→ **PROVIDED PASSAGE**:
━━━━━━━━━━━━━━━━

Darwin’s Bane

I have been battling this ill-behaved plant (with kind of cute flowers) for years now. It has resisted efforts to pull (or dig) it out, and it is just taking over the garden with my Charles Darwin rose. Finally I published its picture and asked for help in identifying it.

Plant
The plant grows like crazy…
Purple blooms
…and the flowers are kind of cute.  Too bad it is invasive. Bad plant, bad!!

My friend Deb recognized it: it is Campanula rapunculoide. Oops. This is a case of good news, bad news. The mystery is solved, which is good news, right? The bad news is that this plant was imported from Siberia and is now regarded to be an invasive weed. Siberia?! Fabulous. There is nothing like an extreme environment to encourage the evolution of wicked adaptations. Wikipedia (the link above) describes it as “an extremely invasive weed” and notes that “eliminating it is nearly impossible”. Oh, no. I took to the internet to see what else I could find.

Hardy plants for hardy souls posted an article about this plant. It is described as “the evil twin” of a better behaved plant, ladybells.  Born to Garden just comes out and calls it “one evil plant”.  Evil. Ugh.

It even gets better. There is an online article that describes this plant as “The Zombie Weed“. Zombies! As in “you can never kill it” zombies. As in “do you think we need a flamethrower…?” As it turns out, even a flamethrower wouldn’t be enough; if I burned all the plants, the roots deep in the ground would live on, and on, and on, sending up new shoots for practically forever . Zombies.

Flowers
I pulled up every leaf  and stalk that I could get my hands on. Evidently the plant has extremely hardy roots and tubers underground (made to survive in Siberia, this one…) and I will never get all of it.  I can slow it down, however. I raked the soil with a claw tool and pulled out a lot of root material, but evidently the root system goes down a few feet.

━━━━━━━━━━━━━━━━

→ **PROBLEM TO WORK ON**:
Please answer these from the Darwin's Bane post, one line each:
1. Who recognized the plant?
2. What does Born to Garden call it?
3. How far down does the root system go?

━━━━━━━━━━━━━━━━

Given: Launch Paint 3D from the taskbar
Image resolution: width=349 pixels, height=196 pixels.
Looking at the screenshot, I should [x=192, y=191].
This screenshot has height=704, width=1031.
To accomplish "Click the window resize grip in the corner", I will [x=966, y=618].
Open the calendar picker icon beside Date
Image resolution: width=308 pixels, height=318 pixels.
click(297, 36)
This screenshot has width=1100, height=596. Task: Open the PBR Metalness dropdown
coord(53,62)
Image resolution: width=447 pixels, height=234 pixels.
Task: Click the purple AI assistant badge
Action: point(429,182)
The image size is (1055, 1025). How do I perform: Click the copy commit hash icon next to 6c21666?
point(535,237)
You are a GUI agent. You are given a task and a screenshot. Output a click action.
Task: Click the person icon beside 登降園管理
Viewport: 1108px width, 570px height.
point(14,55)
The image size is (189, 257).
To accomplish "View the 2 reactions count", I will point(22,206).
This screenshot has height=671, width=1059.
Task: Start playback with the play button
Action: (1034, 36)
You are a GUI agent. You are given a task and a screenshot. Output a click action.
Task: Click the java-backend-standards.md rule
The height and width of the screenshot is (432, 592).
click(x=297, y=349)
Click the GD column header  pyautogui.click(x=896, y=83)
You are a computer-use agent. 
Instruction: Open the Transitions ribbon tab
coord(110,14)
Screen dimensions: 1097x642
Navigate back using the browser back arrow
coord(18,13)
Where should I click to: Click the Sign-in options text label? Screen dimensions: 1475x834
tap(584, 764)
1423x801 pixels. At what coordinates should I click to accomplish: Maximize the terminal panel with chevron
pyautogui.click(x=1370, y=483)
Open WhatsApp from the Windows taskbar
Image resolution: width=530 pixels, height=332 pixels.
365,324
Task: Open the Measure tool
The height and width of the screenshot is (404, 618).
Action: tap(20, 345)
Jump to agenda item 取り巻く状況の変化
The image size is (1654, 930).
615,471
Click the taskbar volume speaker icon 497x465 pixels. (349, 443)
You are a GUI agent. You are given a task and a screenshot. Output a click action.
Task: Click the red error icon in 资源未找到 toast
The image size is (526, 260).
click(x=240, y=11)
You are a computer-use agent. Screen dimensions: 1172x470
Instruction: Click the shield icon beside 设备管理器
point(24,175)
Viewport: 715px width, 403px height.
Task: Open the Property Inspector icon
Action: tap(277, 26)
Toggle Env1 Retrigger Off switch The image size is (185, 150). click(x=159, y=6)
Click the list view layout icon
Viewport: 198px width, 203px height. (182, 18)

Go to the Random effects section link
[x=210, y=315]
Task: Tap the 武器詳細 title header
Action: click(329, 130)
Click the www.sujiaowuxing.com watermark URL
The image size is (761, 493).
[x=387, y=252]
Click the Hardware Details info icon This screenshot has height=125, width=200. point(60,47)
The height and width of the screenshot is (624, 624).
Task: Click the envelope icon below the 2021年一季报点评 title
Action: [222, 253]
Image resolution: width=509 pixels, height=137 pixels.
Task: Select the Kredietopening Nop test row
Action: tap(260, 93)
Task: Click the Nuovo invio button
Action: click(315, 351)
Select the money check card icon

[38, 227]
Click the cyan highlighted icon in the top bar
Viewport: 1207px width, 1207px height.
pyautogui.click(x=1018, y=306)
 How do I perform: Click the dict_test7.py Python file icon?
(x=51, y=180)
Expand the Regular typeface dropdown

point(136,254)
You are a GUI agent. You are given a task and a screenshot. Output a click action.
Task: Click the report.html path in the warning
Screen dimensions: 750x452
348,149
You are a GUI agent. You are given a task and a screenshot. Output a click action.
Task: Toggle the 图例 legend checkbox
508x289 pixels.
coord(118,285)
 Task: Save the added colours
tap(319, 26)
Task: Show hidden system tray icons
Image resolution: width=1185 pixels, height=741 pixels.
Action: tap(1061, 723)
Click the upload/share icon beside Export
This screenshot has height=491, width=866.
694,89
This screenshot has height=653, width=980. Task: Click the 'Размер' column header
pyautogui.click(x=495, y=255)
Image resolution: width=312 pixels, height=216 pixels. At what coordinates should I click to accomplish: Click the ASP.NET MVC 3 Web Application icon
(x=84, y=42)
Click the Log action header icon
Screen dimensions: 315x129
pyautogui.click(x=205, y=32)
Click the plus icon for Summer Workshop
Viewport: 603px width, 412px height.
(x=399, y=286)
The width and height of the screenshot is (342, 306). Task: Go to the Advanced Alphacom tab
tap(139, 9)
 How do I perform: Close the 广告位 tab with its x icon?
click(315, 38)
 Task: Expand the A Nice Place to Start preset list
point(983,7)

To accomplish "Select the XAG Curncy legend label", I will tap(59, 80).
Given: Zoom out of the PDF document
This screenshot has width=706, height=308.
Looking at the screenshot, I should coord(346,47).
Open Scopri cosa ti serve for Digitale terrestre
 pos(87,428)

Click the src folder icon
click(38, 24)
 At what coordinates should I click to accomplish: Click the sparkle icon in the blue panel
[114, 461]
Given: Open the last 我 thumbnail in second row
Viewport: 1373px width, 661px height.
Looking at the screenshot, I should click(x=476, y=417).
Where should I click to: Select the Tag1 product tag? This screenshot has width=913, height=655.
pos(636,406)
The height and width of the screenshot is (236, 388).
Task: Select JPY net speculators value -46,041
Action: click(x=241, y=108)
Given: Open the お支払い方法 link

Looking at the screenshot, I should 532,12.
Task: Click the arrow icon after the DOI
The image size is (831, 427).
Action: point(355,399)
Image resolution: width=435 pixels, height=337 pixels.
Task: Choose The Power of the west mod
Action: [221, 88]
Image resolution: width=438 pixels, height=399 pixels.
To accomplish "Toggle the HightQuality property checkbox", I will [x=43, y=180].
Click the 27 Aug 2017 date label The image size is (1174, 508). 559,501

━━━━━━━━━━━━━━━━

→ **OUTPUT**:
1. Deb
2. "one evil plant"
3. A few feet